[发明专利]一种肉鸡肠道微生物的定量检测方法

说明书

技术领域

本发明属于于家禽肠道微生物检测技术领域，具体地说，涉及一种肉鸡肠道微生物的定量检测方法。

背景技术

动物消化道存在着数目庞大、相对稳定的微生物群落。菌群的多样性能够保证肠道微生物区系平衡。微生物群落能够维持胃肠道环境相对稳定，促进营养物质消化吸收。家禽的大肠很短，食糜会很快进入盲肠，所以盲肠是微生物生存和活动的重要场所。

家禽肠道微生物分布，种类和数量的检测方法目前采用两种方法，一种是平板计数法，该法误差大，易污染，检测结果为活菌数，检测效果不好，并且耗时耗劳力。另一种是实时荧光定量PCR法，该方法灵敏度高，污染小，但依赖于标准品，检测菌种选择少，特异性不强。

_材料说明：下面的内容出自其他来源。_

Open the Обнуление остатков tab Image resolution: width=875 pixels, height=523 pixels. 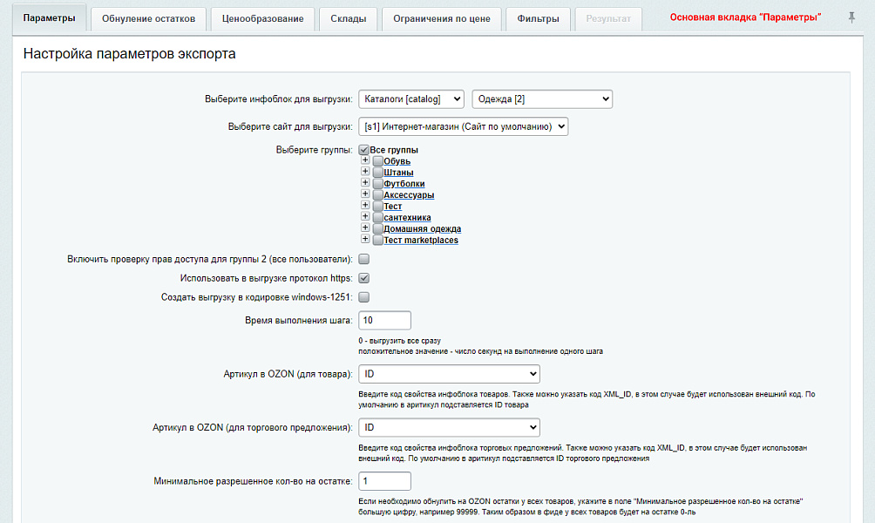pos(147,19)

绝对定量PCR(absolute quantification PCR，AQ-PCR)技术是利用已知起始拷贝数的标准样品作出标准曲线，通过测定未知样品的Ct值，从标准曲线上计算出该样品的起始浓度，实现了对测定样本基因的分子拷贝数的绝对定量。目前广泛应用的相对荧光定量PCR技术只是测定样本中的靶序列相对于参照样本量的变化，而不能测出初始模板起始拷贝数的绝对量。标准曲线的制备是绝对荧光定量PCR实验的关键步骤，目前家禽肠道微生物绝对定量PCR法多选择已知菌株为标准品，提取基因组制备标准曲线，测定样品时，标准品与未知样品同时进行PCR循环，根据未知样品的Ct值，结合标准曲线来求得未知样品cDNA的起始拷贝数。该方法会受到标准品的限制，检测菌种选择少，特异性不强，并且标准品菌株是利用平板计数法确定活菌数，存在较大误差。

发明内容

有鉴于此，本发明针对家禽肠道微生物检测方法目前存在误差大，耗时，检测效果不好，检测菌种限制，特异性不强的问题，提供了一种肉鸡肠道微生物的定量检测方法。

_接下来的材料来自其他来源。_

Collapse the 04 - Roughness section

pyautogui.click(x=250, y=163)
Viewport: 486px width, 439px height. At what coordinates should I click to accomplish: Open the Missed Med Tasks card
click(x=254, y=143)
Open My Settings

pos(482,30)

为了解决上述技术问题，本发明公开了一种肉鸡肠道微生物的定量检测方法，包括以下步骤：

步骤1、DNA提取：采用粪便基因组提取试剂盒，将肉鸡盲肠内容物总DNA提取于1.5mLEP管中，测其核酸浓度，灭菌超纯水稀释到20ng/μL，与原液一起保存于-20℃冰箱，待用；

步骤2、合成肉鸡肠道微生物PCR引物；

步骤3、构建肉鸡肠道微生物质粒；

步骤4、制作标准品；

步骤5、进行样品检测。

进一步地，所述步骤3中构建肉鸡肠道微生物质粒具体为：

1)以肉鸡肠道内容物总DNA为模板，用步骤1中的引物进行PCR扩增，按照PCR反应体系扩增产物，琼脂糖凝胶电泳，用琼脂糖凝胶DNA小量回收试剂盒回收纯化目的片段，测OD值，-20℃保存；

2)用试剂盒将1)中纯化的目的片段连结在载体上并转化，按照说明书制备10μL连接混合液，16℃，30min；1μL混合液加入10μL DH5α冰上30min，做一个重复组；42℃热激90s，冰上3min；500μL的LB培养基，37℃，复苏45-60min，220RPM/min；4000RPM/min离心，2min，弃400μL，重悬，LA平板上涂板，37℃过夜培养，不超过16h；

3)挑取单菌落白斑，于10uL液体LA培养基中，取1uL进行菌落PCR，剩下的加500uL的液体LA培养基；PCR结果阳性的菌液测序；

4)测序结果在blast上比对，阳性结果菌液发酵后试剂盒提取质粒；

5)质粒测序，NCBI上blast比对结果，挑选与目的菌株匹配的质粒，检测DNA浓度，保存于-20℃冰箱，备用。

进一步地，所述步骤4中制备标准品具体为：将质粒按十倍稀释法，用灭菌超纯水稀释成10^-1-10^-9的浓度梯度，取9个无菌的1.5mLEP管，根据浓度由大到小依次编号1-9，并各加入90μL灭菌的超纯水，取肉鸡肠道微生物标准质粒原液10μL于试管中，快速轻柔吹打20-30次，重复该步骤至9号EP管，得到包括原液的10个梯度的标准品。

进一步地，所述步骤5中样品检测具体为：选取3-7号标准品与样品稀释液一起进行荧光定量PCR反应；试验所用设备为Bio-Rad 96孔荧光定量PCR仪。

进一步地，PCR反应的反应体系为上游引物和下游引物各0.8μL；RNase-Free ddH₂O 7.4μL；SYBR GREEN Supermix 10μL；DNA模板1μL。